Presently it is a hotly debated issue whether unipolar and bipolar disorders are categorically distinct or lie on a spectrum. We used the ongoing Ravenna-San Diego Collaboration database to examine this question with respect to major depressive disorder (MDD) and bipolar II (BP-II).
The study population in FB's Italian private practice setting comprised consecutive 650 outpatients presenting with major depressive episode (MDE) and ascertained by a modified version of the Structured Clinical Interview for DSM-IV. Differential assignment of patients into MDD versus BP-II was made on the basis of discrete hypomanic episodes outside the timeframe of an MDE. In addition, hypomanic signs and symptoms during MDE (intra-MDE hypomania) were systematically assessed and graded by the Hypomania Interview Guide (HIG). The frequency distributions of the HIG total scores in each of the MDD, BP-II and the combined entire sample were plotted using the kernel density estimate. Finally, bipolar family history (BFH) was investigated by structured interview (the Family History Screen).
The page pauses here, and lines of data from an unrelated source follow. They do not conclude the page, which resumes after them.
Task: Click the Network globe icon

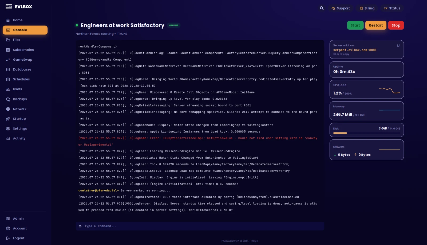Action: (8, 109)
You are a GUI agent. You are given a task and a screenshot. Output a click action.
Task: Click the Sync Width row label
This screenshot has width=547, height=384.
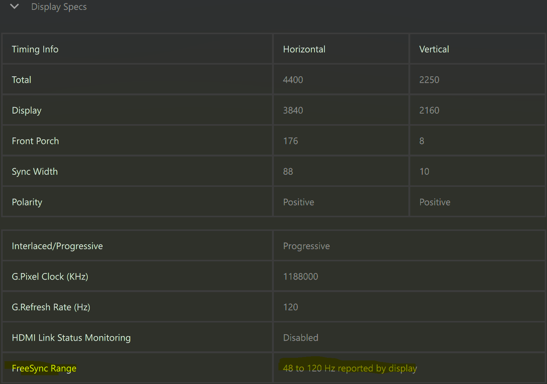pos(35,172)
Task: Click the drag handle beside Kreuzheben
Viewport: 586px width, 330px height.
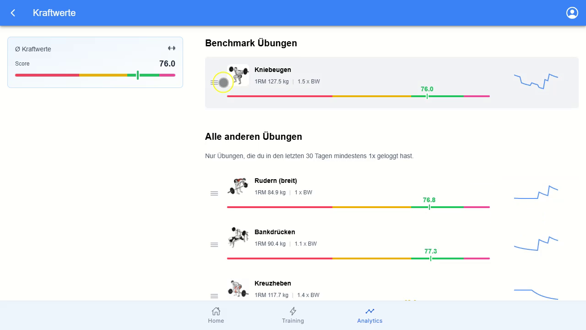Action: (x=214, y=296)
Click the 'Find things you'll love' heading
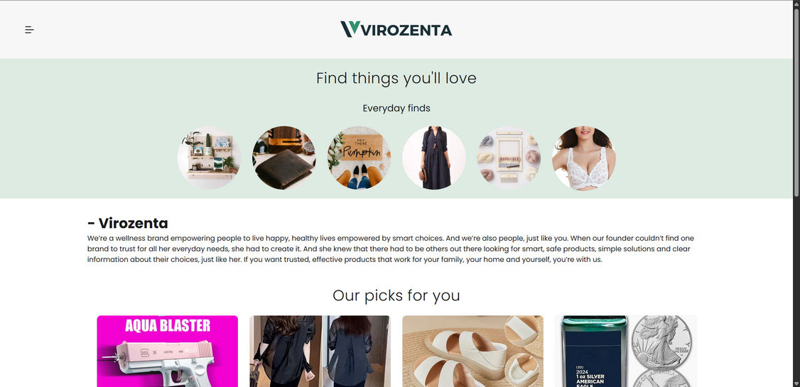The width and height of the screenshot is (800, 387). tap(396, 78)
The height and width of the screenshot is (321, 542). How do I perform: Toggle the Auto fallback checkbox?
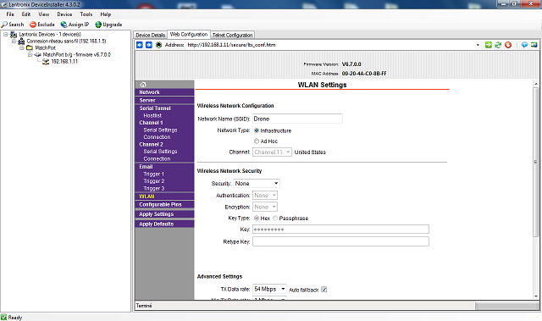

There were 261 MDD and 389 BP-II. As in the previous smaller samples, categorically defined BP-II compared with MDD had significantly earlier age at onset, higher rates of familial bipolarity (mostly BP-II), history of MDE recurrences (>or=5), and atypical features. However, examining hypomania scores dimensionally, whether we examined the MDD, BP-II, or the combined sample, kernel density estimate distribution of these scores had a normal-like shape (i.e., no bimodality). Also, in the combined sample of MDE, we found a dose-response relationship between BFH loading and intra-MDE hypomania measured by HIG scores.
Although the interviewer (FB) could not be blind to the diagnostic status of his private patients, the systematic rigorous interview process in a very large clinical population minimized any unintended biases.
Unlike previous studies that have examined the number of DSM-IV hypomanic signs and symptoms both outside and during MDE, the present analyses relied on the more precise hypomania scores as measured by the HIG. The finding of a dose-response relationship between BFH and HIG scores in the sample at large strongly suggests a continuity between BP-II and MDD. Our data indicate that even in those clinically depressed patients without past hypomanic episodes (so-called "unipolar" MDD), such scores are normally rather than bimodally distributed during MDE. Moreover, the absence of a 'zone of rarity' in the distribution of hypomanic scores in the combined total, MDD and BP-II MDE samples, indicates that MDD and BP-II exist on a dimensional spectrum. From a nosologic perspective, our data are contrary to what one would expect from a categorical unipolar-bipolar distinction. In practical terms, intra-MDE hypomania and BFH, especially in recurrent MDD, represent strong indicators of bipolarity.